Start of Block

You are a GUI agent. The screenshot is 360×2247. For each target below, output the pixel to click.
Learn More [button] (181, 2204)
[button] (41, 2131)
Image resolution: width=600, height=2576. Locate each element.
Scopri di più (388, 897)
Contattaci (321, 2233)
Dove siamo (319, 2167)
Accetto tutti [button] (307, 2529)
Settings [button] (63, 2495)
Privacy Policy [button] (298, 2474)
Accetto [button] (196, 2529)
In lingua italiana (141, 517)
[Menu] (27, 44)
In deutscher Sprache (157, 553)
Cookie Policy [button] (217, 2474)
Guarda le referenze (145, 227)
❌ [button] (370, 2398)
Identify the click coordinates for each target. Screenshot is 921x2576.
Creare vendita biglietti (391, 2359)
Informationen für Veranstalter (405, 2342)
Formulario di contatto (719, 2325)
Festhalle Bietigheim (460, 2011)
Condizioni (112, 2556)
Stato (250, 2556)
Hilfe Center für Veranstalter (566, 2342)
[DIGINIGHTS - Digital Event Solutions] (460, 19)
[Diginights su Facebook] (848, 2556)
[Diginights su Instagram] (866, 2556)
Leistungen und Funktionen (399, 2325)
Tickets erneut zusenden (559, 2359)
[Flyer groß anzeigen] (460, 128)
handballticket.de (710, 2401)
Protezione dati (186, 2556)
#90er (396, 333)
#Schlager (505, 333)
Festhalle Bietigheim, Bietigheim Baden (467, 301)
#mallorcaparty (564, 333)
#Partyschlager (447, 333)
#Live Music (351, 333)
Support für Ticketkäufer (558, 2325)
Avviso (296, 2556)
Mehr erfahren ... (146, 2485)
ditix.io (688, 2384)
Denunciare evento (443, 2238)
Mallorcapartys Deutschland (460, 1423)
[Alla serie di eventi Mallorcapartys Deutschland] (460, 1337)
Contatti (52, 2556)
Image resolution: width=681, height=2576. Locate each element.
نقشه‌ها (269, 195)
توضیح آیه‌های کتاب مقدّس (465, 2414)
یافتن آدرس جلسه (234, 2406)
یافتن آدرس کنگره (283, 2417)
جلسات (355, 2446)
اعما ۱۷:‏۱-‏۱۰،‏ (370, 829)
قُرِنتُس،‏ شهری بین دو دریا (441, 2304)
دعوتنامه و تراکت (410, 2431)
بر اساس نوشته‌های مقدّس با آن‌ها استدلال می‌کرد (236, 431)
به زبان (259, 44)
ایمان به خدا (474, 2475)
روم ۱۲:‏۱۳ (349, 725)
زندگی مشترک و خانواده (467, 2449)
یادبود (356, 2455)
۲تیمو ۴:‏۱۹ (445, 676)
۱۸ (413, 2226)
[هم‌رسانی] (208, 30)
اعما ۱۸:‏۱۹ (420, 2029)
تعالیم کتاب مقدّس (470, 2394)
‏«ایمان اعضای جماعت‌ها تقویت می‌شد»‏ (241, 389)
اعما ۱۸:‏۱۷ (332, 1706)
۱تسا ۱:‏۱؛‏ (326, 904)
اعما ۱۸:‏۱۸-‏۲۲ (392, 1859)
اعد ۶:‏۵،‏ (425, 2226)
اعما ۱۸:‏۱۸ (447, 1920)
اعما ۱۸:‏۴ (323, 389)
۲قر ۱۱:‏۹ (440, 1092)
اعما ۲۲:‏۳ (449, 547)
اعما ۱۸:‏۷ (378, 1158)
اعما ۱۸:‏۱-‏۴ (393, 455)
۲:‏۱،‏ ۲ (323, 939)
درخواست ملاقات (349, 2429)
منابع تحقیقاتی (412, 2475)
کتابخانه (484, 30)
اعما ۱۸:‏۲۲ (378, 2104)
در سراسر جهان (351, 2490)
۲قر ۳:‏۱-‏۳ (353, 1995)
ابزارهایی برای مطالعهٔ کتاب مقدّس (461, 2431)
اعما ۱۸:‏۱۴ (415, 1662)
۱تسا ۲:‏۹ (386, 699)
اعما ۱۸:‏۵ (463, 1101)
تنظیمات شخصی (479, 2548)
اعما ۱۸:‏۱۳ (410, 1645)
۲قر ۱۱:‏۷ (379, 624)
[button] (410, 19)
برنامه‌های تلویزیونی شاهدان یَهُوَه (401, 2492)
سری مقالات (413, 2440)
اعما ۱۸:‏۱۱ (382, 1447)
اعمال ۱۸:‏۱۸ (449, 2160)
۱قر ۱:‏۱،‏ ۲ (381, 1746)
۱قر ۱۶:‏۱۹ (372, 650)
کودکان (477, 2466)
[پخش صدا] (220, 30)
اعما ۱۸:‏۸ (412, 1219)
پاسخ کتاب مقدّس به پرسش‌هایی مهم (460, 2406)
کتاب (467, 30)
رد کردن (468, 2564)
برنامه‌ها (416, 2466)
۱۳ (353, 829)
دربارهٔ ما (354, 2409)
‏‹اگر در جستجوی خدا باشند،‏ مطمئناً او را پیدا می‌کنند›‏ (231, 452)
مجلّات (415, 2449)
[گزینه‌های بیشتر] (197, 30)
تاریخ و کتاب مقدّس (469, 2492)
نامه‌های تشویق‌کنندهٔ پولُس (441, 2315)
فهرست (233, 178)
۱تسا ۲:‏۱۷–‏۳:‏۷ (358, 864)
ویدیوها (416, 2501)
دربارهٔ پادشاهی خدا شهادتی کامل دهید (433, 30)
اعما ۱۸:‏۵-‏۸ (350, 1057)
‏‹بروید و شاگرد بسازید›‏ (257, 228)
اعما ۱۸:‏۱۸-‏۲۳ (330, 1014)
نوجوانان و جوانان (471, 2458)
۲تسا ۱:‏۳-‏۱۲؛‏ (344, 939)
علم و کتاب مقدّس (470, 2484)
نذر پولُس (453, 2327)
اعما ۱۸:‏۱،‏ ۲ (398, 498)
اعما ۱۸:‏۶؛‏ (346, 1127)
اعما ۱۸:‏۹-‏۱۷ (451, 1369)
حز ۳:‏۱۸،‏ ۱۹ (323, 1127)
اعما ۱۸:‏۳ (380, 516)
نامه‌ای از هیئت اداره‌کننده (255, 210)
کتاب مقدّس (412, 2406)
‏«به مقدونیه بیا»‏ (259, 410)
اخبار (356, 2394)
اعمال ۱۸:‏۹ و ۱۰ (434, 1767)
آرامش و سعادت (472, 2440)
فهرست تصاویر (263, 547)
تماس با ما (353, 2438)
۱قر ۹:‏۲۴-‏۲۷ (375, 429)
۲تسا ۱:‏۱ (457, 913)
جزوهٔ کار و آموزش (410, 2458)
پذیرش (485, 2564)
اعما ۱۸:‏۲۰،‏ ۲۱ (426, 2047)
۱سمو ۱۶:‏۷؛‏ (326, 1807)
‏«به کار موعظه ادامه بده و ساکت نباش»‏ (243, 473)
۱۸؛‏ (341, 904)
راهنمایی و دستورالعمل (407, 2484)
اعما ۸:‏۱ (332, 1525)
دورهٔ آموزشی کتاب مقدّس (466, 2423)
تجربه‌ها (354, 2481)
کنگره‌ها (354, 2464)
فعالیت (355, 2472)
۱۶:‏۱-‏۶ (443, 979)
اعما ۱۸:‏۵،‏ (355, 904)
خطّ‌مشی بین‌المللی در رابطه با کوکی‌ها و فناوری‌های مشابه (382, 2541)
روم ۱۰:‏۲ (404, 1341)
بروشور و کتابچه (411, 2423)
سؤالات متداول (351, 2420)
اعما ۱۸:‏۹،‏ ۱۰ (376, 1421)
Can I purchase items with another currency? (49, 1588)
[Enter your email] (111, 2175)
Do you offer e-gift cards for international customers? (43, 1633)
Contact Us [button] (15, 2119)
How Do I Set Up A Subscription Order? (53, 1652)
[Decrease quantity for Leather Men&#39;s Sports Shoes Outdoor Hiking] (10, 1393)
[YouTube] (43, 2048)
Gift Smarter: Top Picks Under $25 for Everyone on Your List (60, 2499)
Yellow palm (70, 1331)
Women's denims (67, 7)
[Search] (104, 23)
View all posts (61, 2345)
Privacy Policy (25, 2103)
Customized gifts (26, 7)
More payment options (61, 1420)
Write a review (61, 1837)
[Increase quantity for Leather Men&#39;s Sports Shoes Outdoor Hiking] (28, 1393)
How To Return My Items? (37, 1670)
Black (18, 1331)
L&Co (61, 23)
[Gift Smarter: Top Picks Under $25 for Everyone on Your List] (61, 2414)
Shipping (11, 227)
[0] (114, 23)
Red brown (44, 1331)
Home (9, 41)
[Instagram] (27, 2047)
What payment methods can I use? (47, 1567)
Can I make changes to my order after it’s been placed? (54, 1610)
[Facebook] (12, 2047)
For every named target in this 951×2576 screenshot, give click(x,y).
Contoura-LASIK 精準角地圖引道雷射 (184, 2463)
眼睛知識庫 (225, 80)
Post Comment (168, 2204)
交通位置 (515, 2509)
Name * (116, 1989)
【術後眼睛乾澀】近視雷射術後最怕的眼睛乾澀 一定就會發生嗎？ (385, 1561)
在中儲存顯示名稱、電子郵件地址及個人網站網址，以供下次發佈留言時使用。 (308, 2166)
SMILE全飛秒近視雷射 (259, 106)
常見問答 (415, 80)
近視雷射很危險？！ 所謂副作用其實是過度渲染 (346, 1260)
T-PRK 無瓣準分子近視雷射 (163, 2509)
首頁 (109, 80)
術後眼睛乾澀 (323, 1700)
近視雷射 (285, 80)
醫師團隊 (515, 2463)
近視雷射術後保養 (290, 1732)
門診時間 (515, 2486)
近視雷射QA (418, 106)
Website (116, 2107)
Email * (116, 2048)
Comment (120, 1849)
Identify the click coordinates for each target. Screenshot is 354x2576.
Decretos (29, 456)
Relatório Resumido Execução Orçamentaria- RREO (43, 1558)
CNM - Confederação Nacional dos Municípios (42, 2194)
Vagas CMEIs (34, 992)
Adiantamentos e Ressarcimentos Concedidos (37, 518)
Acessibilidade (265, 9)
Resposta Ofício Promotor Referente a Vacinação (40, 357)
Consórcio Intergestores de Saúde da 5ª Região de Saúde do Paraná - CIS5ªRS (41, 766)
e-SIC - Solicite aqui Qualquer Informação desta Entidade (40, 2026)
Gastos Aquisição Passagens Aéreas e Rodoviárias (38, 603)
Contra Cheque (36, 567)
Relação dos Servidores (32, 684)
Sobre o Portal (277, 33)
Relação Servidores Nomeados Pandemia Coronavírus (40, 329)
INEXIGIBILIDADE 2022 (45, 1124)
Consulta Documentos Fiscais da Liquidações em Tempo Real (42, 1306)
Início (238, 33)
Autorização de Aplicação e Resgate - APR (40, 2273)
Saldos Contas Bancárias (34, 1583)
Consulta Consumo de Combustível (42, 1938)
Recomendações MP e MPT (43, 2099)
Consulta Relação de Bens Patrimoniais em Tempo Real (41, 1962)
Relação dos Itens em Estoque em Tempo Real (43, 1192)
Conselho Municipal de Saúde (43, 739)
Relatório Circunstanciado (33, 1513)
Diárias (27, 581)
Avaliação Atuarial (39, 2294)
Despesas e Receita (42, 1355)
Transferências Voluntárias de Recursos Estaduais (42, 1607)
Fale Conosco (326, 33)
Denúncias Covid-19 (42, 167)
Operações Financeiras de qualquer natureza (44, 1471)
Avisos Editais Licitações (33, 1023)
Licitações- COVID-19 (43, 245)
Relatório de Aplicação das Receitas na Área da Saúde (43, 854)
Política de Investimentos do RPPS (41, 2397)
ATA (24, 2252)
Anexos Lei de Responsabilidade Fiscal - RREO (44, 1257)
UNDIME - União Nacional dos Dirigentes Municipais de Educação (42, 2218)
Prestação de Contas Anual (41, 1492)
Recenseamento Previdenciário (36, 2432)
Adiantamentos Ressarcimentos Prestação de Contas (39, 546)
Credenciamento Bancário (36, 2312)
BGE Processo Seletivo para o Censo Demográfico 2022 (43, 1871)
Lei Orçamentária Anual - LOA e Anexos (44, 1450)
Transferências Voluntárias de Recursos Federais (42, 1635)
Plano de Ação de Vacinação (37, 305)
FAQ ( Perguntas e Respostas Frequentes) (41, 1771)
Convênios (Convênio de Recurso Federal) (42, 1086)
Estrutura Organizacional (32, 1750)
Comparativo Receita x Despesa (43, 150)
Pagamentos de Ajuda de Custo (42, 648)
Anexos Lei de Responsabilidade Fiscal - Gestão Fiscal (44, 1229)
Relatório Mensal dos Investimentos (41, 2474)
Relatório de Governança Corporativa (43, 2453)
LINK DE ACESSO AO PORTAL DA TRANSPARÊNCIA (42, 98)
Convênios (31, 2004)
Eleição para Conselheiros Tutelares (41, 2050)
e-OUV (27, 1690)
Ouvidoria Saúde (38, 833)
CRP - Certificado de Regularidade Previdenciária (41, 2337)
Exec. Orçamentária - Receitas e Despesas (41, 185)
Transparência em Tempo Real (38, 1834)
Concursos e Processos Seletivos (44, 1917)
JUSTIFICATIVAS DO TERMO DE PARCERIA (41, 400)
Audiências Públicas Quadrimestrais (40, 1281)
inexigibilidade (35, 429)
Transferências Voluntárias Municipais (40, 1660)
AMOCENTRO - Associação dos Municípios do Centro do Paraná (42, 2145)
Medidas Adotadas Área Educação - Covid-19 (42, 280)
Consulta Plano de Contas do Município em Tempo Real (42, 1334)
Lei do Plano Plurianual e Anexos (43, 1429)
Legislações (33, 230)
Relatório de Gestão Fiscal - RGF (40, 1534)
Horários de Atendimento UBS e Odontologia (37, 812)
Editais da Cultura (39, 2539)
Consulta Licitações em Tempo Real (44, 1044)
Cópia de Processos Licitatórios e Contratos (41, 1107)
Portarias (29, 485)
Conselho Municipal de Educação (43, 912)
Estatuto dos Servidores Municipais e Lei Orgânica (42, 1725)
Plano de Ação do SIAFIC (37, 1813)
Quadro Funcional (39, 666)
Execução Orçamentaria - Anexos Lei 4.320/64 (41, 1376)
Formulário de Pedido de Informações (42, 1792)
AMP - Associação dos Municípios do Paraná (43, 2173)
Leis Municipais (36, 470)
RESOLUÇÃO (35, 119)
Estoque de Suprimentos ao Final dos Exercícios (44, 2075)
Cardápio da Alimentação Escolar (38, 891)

End of Block

- Work to be completed
For this task, write out exactly the lines of the entries above, starting at the line with "Tickets erneut zusenden (559, 2359)" and ending at the line with "Denunciare evento (443, 2238)", both included, and no others.

- Response to the exercise
Tickets erneut zusenden (559, 2359)
[Flyer groß anzeigen] (460, 128)
handballticket.de (710, 2401)
Protezione dati (186, 2556)
#90er (396, 333)
#Schlager (505, 333)
Festhalle Bietigheim, Bietigheim Baden (467, 301)
#mallorcaparty (564, 333)
#Partyschlager (447, 333)
#Live Music (351, 333)
Support für Ticketkäufer (558, 2325)
Avviso (296, 2556)
Mehr erfahren ... (146, 2485)
ditix.io (688, 2384)
Denunciare evento (443, 2238)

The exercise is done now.